ASSIGNED TASK: Among the entries below, extract exactly the lines that run from the one with "Hong Kong (284, 1979)" through the one with "Chopard (26, 2220)", both ends included.

GIVEN DATA:
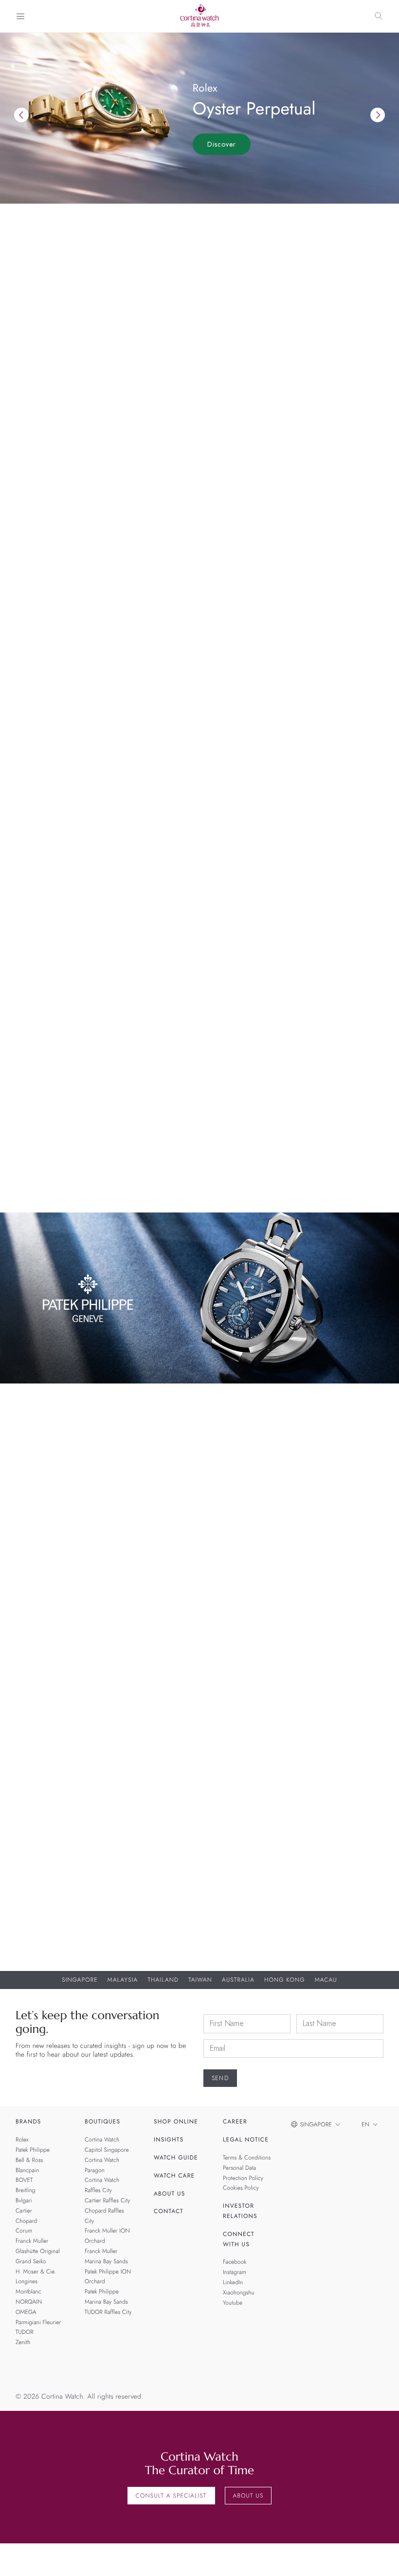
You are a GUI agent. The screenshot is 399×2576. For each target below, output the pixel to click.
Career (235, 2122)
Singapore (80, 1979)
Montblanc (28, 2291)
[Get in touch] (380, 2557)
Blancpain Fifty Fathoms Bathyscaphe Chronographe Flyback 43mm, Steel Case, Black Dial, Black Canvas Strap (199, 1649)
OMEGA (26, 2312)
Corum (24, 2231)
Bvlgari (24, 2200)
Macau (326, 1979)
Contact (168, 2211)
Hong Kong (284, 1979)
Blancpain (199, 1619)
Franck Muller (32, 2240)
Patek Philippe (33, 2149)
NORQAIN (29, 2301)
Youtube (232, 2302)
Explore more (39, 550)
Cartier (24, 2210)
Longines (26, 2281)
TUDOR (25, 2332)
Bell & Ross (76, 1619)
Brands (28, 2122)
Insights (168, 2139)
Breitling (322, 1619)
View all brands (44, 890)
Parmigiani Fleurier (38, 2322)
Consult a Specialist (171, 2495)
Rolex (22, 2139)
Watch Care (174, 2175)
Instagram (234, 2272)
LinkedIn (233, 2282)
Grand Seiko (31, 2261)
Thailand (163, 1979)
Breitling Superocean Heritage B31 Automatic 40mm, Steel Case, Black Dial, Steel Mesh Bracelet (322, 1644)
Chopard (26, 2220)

---

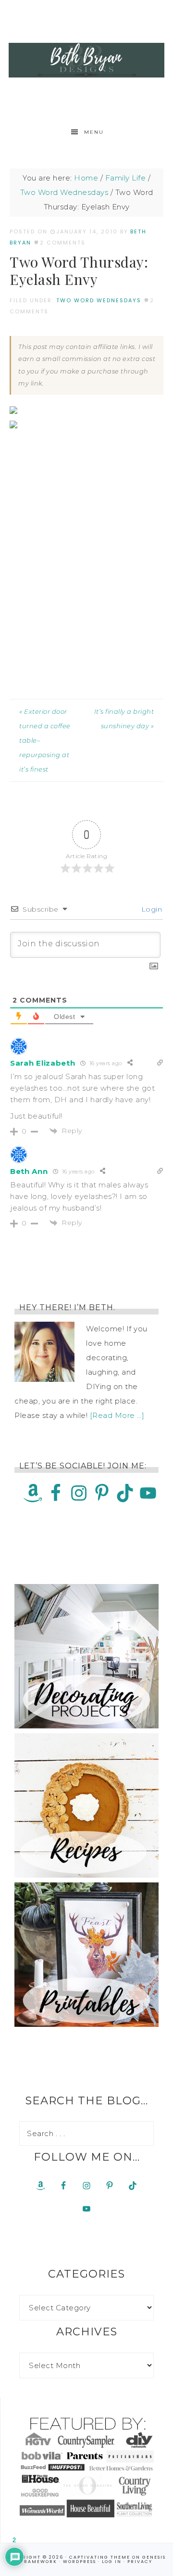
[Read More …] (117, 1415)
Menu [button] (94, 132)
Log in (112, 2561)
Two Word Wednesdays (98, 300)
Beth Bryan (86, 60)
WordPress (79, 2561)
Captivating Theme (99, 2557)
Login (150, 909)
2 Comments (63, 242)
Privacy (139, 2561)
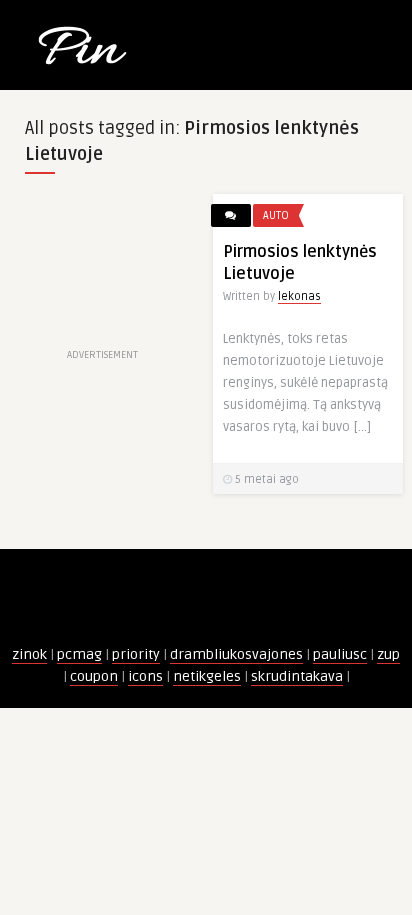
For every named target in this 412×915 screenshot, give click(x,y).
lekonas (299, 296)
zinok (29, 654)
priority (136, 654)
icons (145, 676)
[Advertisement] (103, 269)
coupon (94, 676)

RESULT:
Hong Kong (284, 1979)
Blancpain (199, 1619)
Franck Muller (32, 2240)
Patek Philippe (33, 2149)
NORQAIN (29, 2301)
Youtube (232, 2302)
Explore more (39, 550)
Cartier (24, 2210)
Longines (26, 2281)
TUDOR (25, 2332)
Bell & Ross (76, 1619)
Brands (28, 2122)
Insights (168, 2139)
Breitling (322, 1619)
View all brands (44, 890)
Parmigiani Fleurier (38, 2322)
Consult a Specialist (171, 2495)
Rolex (22, 2139)
Watch Care (174, 2175)
Instagram (234, 2272)
LinkedIn (233, 2282)
Grand Seiko (31, 2261)
Thailand (163, 1979)
Breitling Superocean Heritage B31 Automatic 40mm, Steel Case, Black Dial, Steel Mesh Bracelet (322, 1644)
Chopard (26, 2220)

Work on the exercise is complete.